2   Need a much fuller explanation of the Wilks' Lambda test and justification for its use. It is very hard to see what is happening here.  It would be a great help if some direct plots were shown similar to 6d, e   relating measured parameters to age, sex and mutation type.  

Define the y axis in figure 4 and the x axis in figure 6e

Figure 7.   This figure should be eliminated as uninformative and somewhat misleading.  You cannot show three measurement points as a continuous line and the 'microtubule' diagrams are superfluous.

The authors state in the abstract and in the discussion that  

Increased tubulin network may function to maintain cellular stability, but it will impair contractile function.

Reference 47 is given, however this paper does not really justify the statement since it does not distinguish between cause and effect for microtubules and contractile function in heart failure. The authors should produce the evidence for this statement or remove it.

Author Response

Please see the attachment.

Author Response File: Author Response.pdf

Reviewer 3 Report

This study by Dorsch et al. explored the role of protein quality control (PQC) system of cardiomyocytes after Septal Myectomy in Hypertrophic cardiomyopathy (HCM) patients. This is very important study and we need more study like to address major cardiomyopathy-based mortality. In general most of the experiments are well designed however, a general assumption was made that all the sarcomere mutations are limited to PQC. Indeed, patients with a sarcomere mutation have a higher risk for adverse outcomes due to multiple dysregulation but not only limited to PQC. I have following concerns with this manuscript and should be answered in the revised manuscript. Addressing these questions will be very important to address this major disease.
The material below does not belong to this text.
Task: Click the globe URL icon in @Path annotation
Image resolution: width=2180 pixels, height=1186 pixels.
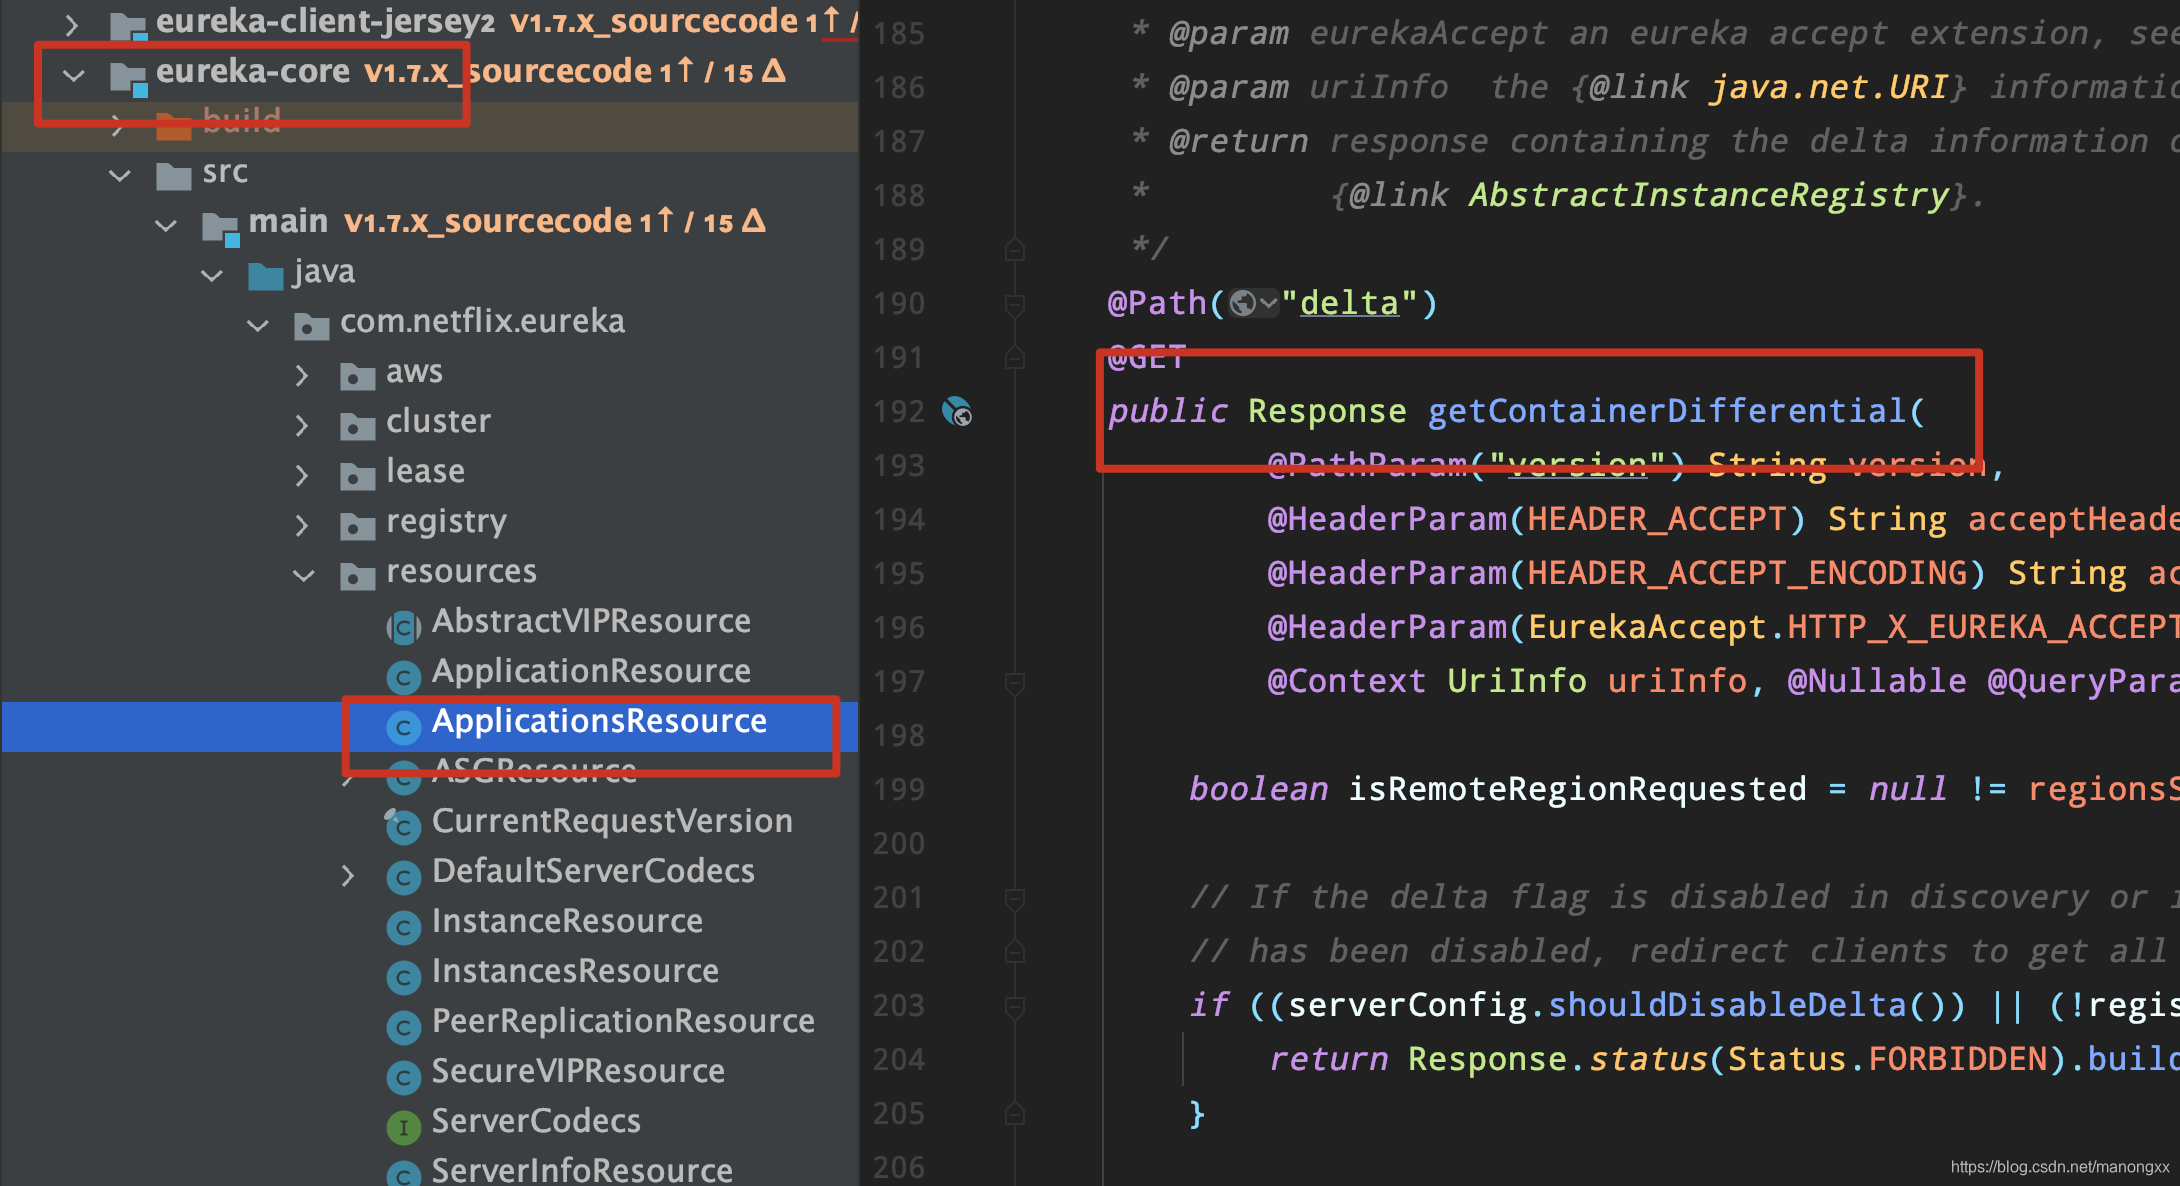Action: [x=1243, y=303]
1.     HCM linked with mutations of sarcomere proteins are not only limited to defective PQC. In fact, there are multiple factors including calcium handing, ATPase activity, myofibrillar disorganization----etc. However, none of these possibilities were considered/discussed. It is hard to believe all the HCM based diseases are only based upon defective PQC.

2.     I am failed to understand how these authors jumped in to microtubules expression without looking at the organization of main sarcomere proteins including myosin, actin, actinin, desmin.

3.     As authors also indicated in their hypotheses for microtubule densification; “Microtubules may be involved in myofibrillogenesis and an increase in microtubules would be required when new myofibrils are formed in hypertrophied cardiomyocytes”. However, authors are not looking formation or organization. They should use some cytological/ultrastrastructural approach to address this question.

4.     In general, very much entire manuscript is focused on one technique (i.e. immunoblotting) to demonstrate up-or down-regulation of several proteins.  This alterations in not enough to address the important questions like protein aggregation or degradation. However, not of these possibilities were considered.  Therefore, using some imaging techniques will be certainly helpful.

5.     The authors also showed that both autophagy and USP system were altered in with HCM linked mutations. However, their interrelationship is poorly addressed.

6.     It is not clear if author run western blots of individuals sample or they used pooled sample?

7.     Since, entire manuscript is based upon immunoblotting; the authors should also should uncut and unprocessed images of their western blots in the supplementary section.

8.    Entire conclusion was made on one hyothesis (i.e. HCM linked with mutations of sarcomere proteins are and has defective PQC). However, there are other factors also involved with HCM, which were not considered.

9.    Most of the conclusion were made based upon up or down regulation of the proteins using immunoblotting, without looking at protein aggregation/degradation.

Author Response

Please see the attachment.

Author Response File: Author Response.pdf

Round  2

Reviewer 3 Report

My questions/concerns I have raised in previous version has been addressed sufficiently. I do not have any additional questions and this is suitable for publication in Cells. All the best.